What is needed: Express the stretch of the material below that opens with the line containing "Given: Click the search" and closes with the line containing "Action: tap(815, 442)" as a Markdown table with the columns Row and Text. Give each nonblank line its own row, numbered in order, and include both end lines.

[START OF Supplied records]

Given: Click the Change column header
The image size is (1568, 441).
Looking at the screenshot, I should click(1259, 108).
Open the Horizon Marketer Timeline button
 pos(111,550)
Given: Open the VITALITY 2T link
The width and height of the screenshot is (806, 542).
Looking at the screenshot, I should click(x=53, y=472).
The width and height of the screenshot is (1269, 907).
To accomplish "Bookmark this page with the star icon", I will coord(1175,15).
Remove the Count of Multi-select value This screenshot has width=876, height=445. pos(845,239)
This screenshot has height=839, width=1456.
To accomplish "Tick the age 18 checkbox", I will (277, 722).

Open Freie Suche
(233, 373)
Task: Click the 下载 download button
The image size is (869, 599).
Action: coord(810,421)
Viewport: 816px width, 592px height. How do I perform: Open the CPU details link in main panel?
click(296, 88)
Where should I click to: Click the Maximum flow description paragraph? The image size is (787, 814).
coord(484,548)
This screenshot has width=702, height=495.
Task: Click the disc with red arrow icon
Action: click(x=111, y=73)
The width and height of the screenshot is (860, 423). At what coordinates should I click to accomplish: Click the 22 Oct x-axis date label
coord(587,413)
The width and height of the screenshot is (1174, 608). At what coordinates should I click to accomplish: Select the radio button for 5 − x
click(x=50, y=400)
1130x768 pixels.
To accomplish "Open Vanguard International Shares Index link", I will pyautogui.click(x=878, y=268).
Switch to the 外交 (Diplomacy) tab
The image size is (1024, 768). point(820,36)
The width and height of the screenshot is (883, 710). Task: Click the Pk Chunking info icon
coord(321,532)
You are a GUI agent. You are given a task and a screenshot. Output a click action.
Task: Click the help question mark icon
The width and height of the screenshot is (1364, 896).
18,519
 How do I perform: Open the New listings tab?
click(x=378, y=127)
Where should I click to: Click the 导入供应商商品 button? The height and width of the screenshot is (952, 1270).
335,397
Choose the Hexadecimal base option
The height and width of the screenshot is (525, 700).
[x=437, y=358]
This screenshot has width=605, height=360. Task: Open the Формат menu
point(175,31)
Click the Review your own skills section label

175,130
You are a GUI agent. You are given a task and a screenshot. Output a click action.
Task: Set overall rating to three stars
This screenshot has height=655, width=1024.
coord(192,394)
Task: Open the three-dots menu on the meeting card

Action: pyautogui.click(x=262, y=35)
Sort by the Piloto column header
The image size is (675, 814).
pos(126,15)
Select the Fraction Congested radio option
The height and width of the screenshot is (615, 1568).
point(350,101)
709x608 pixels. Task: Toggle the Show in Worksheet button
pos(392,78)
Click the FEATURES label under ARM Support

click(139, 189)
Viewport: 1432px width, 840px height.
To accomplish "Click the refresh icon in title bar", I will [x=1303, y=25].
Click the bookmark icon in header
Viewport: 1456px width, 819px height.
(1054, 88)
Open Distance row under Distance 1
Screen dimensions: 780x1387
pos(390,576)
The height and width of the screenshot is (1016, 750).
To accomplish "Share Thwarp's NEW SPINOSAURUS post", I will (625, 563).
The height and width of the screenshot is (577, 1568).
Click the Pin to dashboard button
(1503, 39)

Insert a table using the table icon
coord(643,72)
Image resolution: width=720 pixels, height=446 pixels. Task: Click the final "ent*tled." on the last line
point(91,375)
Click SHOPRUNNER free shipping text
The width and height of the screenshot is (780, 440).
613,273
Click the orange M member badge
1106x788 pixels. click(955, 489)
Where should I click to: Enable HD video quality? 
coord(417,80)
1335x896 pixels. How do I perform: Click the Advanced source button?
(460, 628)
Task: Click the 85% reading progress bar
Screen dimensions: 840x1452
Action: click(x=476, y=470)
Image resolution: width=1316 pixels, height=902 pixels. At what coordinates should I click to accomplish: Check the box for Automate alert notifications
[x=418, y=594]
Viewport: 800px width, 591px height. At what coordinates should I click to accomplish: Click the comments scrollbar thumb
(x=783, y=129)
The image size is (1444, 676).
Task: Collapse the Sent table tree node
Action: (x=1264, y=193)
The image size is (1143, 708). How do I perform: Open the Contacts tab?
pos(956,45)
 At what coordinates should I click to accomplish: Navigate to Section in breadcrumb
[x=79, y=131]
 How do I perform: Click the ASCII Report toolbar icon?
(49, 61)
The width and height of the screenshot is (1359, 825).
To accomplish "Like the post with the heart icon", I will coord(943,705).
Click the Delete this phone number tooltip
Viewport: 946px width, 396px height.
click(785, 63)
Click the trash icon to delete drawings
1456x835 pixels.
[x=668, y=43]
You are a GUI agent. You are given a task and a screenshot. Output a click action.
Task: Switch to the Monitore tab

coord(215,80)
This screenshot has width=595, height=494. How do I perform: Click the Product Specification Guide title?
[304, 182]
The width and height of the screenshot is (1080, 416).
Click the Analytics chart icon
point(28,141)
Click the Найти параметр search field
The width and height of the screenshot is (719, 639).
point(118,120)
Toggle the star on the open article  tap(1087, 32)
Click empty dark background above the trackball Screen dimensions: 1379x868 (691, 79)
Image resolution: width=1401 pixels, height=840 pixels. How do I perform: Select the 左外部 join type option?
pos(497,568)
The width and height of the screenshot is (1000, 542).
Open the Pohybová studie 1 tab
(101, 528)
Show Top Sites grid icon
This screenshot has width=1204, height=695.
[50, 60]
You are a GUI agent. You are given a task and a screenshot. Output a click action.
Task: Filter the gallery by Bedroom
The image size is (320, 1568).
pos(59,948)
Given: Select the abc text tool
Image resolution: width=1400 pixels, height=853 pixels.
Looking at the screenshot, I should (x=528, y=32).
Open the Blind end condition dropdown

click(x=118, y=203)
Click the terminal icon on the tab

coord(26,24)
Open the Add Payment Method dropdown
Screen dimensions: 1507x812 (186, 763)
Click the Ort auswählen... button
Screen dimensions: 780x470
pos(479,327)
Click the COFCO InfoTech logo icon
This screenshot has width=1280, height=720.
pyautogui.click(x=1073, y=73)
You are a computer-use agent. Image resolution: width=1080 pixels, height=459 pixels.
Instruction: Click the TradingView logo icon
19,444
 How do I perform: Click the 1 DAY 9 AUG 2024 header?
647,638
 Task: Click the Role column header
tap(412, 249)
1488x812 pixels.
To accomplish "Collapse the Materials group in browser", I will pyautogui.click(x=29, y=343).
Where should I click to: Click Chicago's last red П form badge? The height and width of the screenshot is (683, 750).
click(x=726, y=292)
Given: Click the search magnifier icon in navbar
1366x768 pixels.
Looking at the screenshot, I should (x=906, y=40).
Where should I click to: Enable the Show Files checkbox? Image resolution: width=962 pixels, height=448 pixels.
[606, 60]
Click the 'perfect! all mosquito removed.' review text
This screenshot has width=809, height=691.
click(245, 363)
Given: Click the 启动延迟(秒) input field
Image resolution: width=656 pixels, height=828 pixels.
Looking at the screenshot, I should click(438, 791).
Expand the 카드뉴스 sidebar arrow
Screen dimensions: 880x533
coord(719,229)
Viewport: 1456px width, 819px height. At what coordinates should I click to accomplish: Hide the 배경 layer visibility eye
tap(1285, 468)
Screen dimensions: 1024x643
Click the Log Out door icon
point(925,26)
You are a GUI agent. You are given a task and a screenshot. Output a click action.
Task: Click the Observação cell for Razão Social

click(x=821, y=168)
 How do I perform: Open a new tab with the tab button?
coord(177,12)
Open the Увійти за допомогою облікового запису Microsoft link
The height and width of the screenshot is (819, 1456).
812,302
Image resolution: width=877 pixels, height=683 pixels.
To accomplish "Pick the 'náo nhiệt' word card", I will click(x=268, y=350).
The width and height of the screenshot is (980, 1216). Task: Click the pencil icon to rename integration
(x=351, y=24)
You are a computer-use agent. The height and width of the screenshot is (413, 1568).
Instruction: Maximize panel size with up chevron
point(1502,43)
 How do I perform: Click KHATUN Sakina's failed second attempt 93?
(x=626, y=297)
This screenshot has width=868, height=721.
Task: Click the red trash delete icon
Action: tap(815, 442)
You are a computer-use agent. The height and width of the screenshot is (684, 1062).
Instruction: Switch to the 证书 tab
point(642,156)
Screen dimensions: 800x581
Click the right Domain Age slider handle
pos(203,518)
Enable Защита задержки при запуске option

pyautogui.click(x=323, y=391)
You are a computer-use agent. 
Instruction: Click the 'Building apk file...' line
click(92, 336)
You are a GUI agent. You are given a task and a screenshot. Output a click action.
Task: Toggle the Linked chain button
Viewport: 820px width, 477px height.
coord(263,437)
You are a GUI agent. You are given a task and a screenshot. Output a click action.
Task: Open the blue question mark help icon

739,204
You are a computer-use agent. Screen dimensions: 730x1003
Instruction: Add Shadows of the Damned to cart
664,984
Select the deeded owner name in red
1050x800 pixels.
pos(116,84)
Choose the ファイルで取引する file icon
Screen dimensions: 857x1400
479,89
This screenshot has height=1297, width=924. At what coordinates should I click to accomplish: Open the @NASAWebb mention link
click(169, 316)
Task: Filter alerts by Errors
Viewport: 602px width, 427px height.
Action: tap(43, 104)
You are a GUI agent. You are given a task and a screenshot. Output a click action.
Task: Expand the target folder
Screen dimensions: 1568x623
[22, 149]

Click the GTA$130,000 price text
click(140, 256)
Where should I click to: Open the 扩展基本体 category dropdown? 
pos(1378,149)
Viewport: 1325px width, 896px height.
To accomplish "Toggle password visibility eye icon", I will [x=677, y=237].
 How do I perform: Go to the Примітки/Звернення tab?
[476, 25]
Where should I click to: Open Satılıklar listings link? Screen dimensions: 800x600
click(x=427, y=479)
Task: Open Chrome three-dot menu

[END OF Supplied records]

Task solution:
| Row | Text |
|---|---|
| 1 | Given: Click the search magnifier icon in navbar |
| 2 | 1366x768 pixels. |
| 3 | Looking at the screenshot, I should (x=906, y=40). |
| 4 | Where should I click to: Enable the Show Files checkbox? Image resolution: width=962 pixels, height=448 pixels. |
| 5 | [606, 60] |
| 6 | Click the 'perfect! all mosquito removed.' review text |
| 7 | This screenshot has width=809, height=691. |
| 8 | click(245, 363) |
| 9 | Given: Click the 启动延迟(秒) input field |
| 10 | Image resolution: width=656 pixels, height=828 pixels. |
| 11 | Looking at the screenshot, I should click(438, 791). |
| 12 | Expand the 카드뉴스 sidebar arrow |
| 13 | Screen dimensions: 880x533 |
| 14 | coord(719,229) |
| 15 | Viewport: 1456px width, 819px height. At what coordinates should I click to accomplish: Hide the 배경 layer visibility eye |
| 16 | tap(1285, 468) |
| 17 | Screen dimensions: 1024x643 |
| 18 | Click the Log Out door icon |
| 19 | point(925,26) |
| 20 | You are a GUI agent. You are given a task and a screenshot. Output a click action. |
| 21 | Task: Click the Observação cell for Razão Social |
| 22 | click(x=821, y=168) |
| 23 |  How do I perform: Open a new tab with the tab button? |
| 24 | coord(177,12) |
| 25 | Open the Увійти за допомогою облікового запису Microsoft link |
| 26 | The height and width of the screenshot is (819, 1456). |
| 27 | 812,302 |
| 28 | Image resolution: width=877 pixels, height=683 pixels. |
| 29 | To accomplish "Pick the 'náo nhiệt' word card", I will click(x=268, y=350). |
| 30 | The width and height of the screenshot is (980, 1216). Task: Click the pencil icon to rename integration |
| 31 | (x=351, y=24) |
| 32 | You are a computer-use agent. The height and width of the screenshot is (413, 1568). |
| 33 | Instruction: Maximize panel size with up chevron |
| 34 | point(1502,43) |
| 35 |  How do I perform: Click KHATUN Sakina's failed second attempt 93? |
| 36 | (x=626, y=297) |
| 37 | This screenshot has width=868, height=721. |
| 38 | Task: Click the red trash delete icon |
| 39 | Action: tap(815, 442) |